Guwahati

Congress's Pawan Khera Attacks Assam BJP Government as "Last-Minute" Before Elections

The AICC media chief alleged AI-generated road images, Rs 500 crore annual propaganda spending, poor handling of the Zubeen Garg case, and questioned CM Himanta's alleged Dhaka meeting with a cleric before joining the BJP.

Sentinel Digital Desk

All India Congress Committee Media and Communications Department Chairman Pawan Khera launched a wide-ranging attack on the BJP-led Assam government on Wednesday, alleging that it had begun rushing through welfare measures and infrastructure projects only after years of neglect, as elections draw near.

Addressing a press conference in Guwahati, Khera compared the government's sudden activity to students who begin studying only days before an exam — and suggested the outcome would be similarly poor.

 Also Read: Not a matter of win or loss, voter rolls must be clean: Pawan Khera

Khera pointed to the recent Rs 9,000 distribution to women under the Orunodoi scheme, hurried flyover inaugurations, and the belated attention to tea garden workers' wages as examples of election-driven activity rather than genuine governance.

He also took aim at the BJP government for allegedly circulating AI-generated images of modern roads on social media and presenting them as actual roads in Assam. "Assam still ranks third in the country in terms of poor road conditions," he said.

Khera alleged that the BJP government spends approximately Rs 500 crore of taxpayers' money every year on political publicity, saying he counted more than a thousand banners featuring Prime Minister Narendra Modi and Chief Minister Himanta Biswa Sarma along the road from Guwahati airport alone.

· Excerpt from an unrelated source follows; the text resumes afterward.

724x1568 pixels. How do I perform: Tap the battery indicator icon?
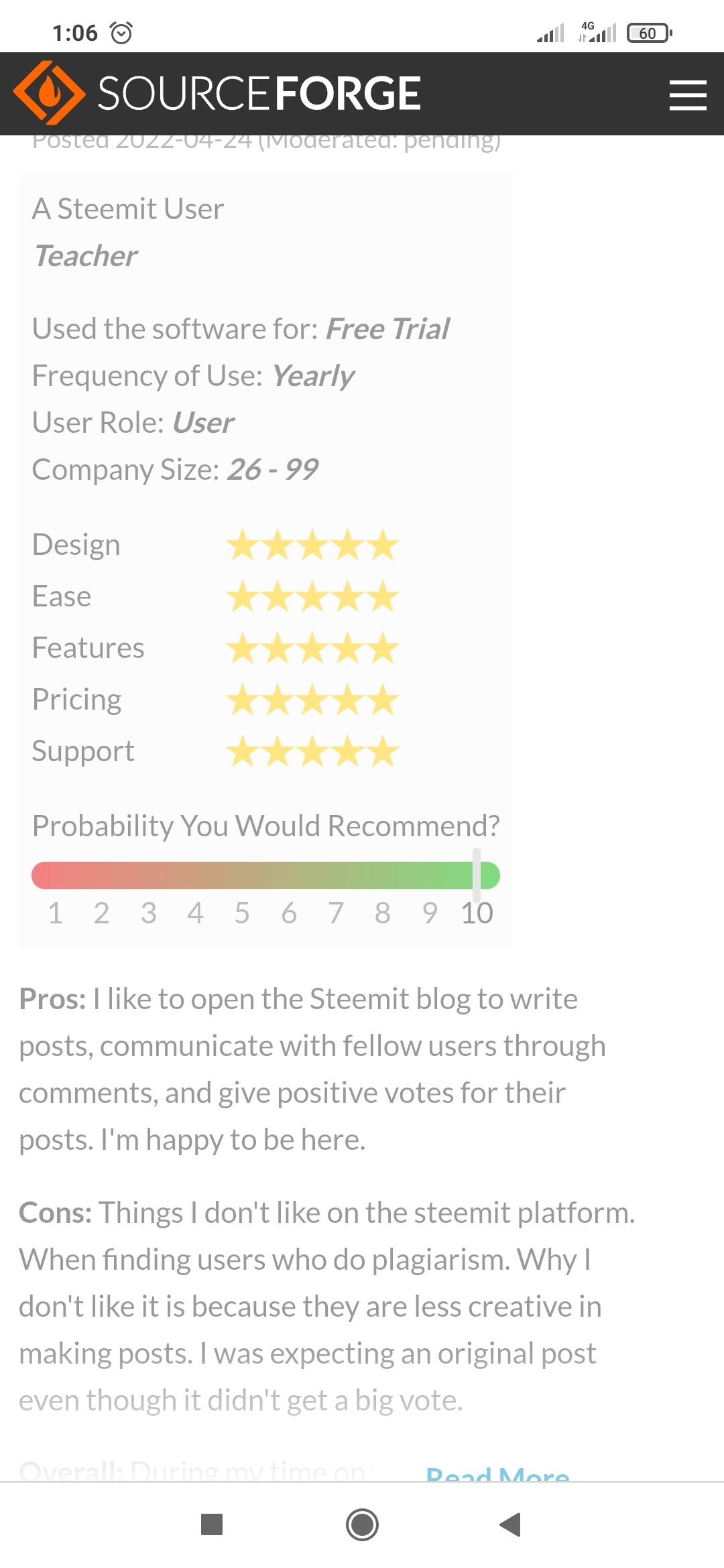click(649, 33)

Khera also criticised the government's handling of the case involving late artiste Zubeen Garg, alleging that despite boasts of a watertight charge sheet, the case was so poorly built that the court had to order the unfreezing of the accused's bank account.

He criticised the Cabinet decision to rename Fakhruddin Ali Ahmed Medical College, calling it an insult to Assam's first and only President and saying that even a figure of that stature had not been spared.

Khera renewed a previous allegation, challenging the Chief Minister to respond to reports that he had met a cleric named Dewan Mohammad Saidur Rahman Sisti Saidabadi in Dhaka before joining the BJP, and alleged that Sarma's switch to the BJP was made on the advice of that cleric during a period of political uncertainty.

On the question of electoral alliances, Khera said decisions are based on grassroots feedback, and that while fighting a party with significant administrative and financial resources, alliances sometimes become necessary.

When asked about APCC President Gaurav Gogoi's social media post on the Raijor Dal talks, Khera offered a pointed response: "The post contained commas, semicolons and question marks — but no full stop yet."

Khera expressed confidence that under Gaurav Gogoi's leadership, Congress and its allies would form the next government in Assam and establish what he called a "new Assam model" that would benefit every Assamese citizen.